Une employée d’une agence de voyages a été reconnue coupable d’avoir trompé plusieurs citoyens en leur promettant des visas, notamment pour le Canada. Selon les témoignages recueillis, elle réclamait des sommes allant de 120 000 à 170 000 dinars à ses victimes, sans délivrer aucun document officiel. Le stratagème a pris fin lorsque les clients, réalisant qu’ils n’obtiendraient ni visa ni remboursement, ont porté plainte. Le tribunal a condamné la prévenue à un an de prison avec sursis et à une amende de 50 000 dinars. Cette affaire illustre la méthode employée : tirer profit de la réputation d’une agence pour inspirer confiance et exploiter le rêve d’émigration vers un pays de plus en plus convoité.

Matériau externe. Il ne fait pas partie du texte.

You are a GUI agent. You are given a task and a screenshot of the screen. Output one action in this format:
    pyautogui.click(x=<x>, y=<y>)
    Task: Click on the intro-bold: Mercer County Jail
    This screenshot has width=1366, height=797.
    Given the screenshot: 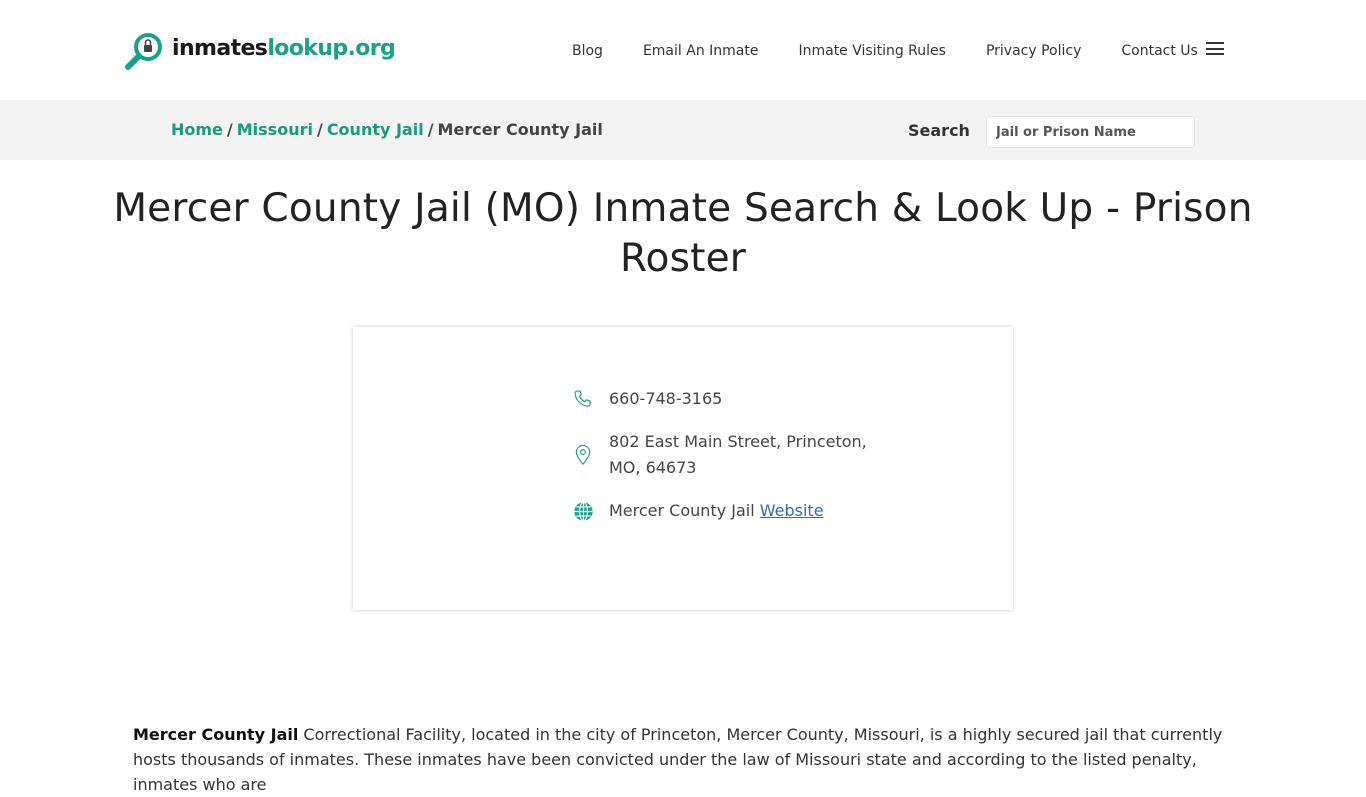 What is the action you would take?
    pyautogui.click(x=216, y=734)
    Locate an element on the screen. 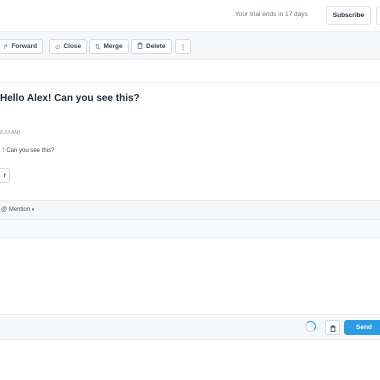  more-actions-button: ⋮ is located at coordinates (183, 46).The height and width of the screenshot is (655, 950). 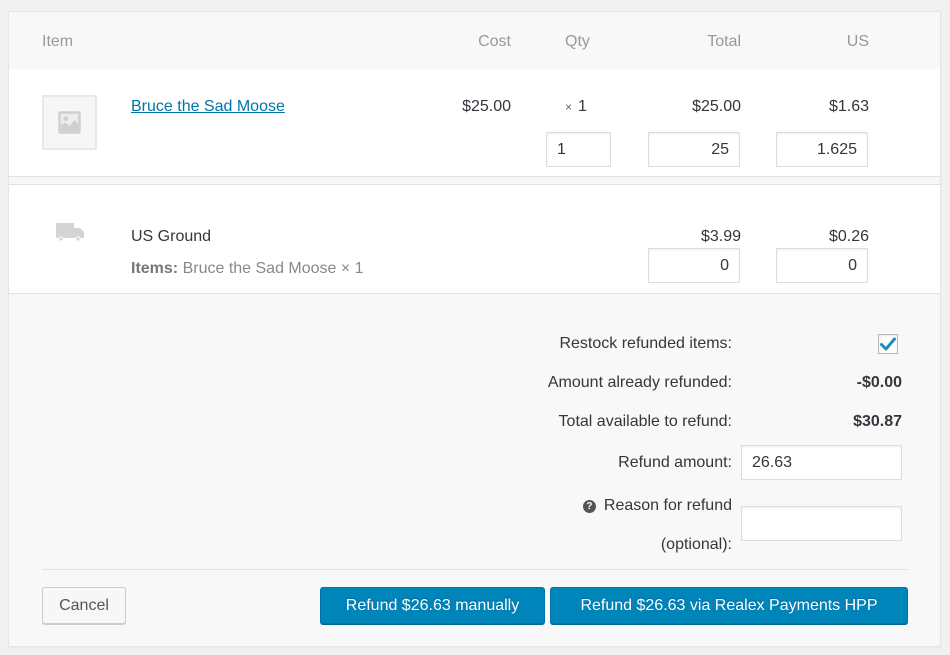 I want to click on checkmark-icon, so click(x=888, y=344).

Ce type de fraude n’est pas isolé. À mesure que les démarches pour obtenir un visa se complexifient, certains profitent de la détresse et de l’impatience des demandeurs. L’affaire met en lumière les risques encourus par des familles prêtes à investir toutes leurs économies pour partir. Elle rappelle aussi la nécessité de rester vigilant et de privilégier les voies officielles, même si elles paraissent longues et coûteuses. Derrière les promesses de raccourcis administratifs, se cachent souvent des pièges qui transforment les rêves d’avenir en désillusions amères.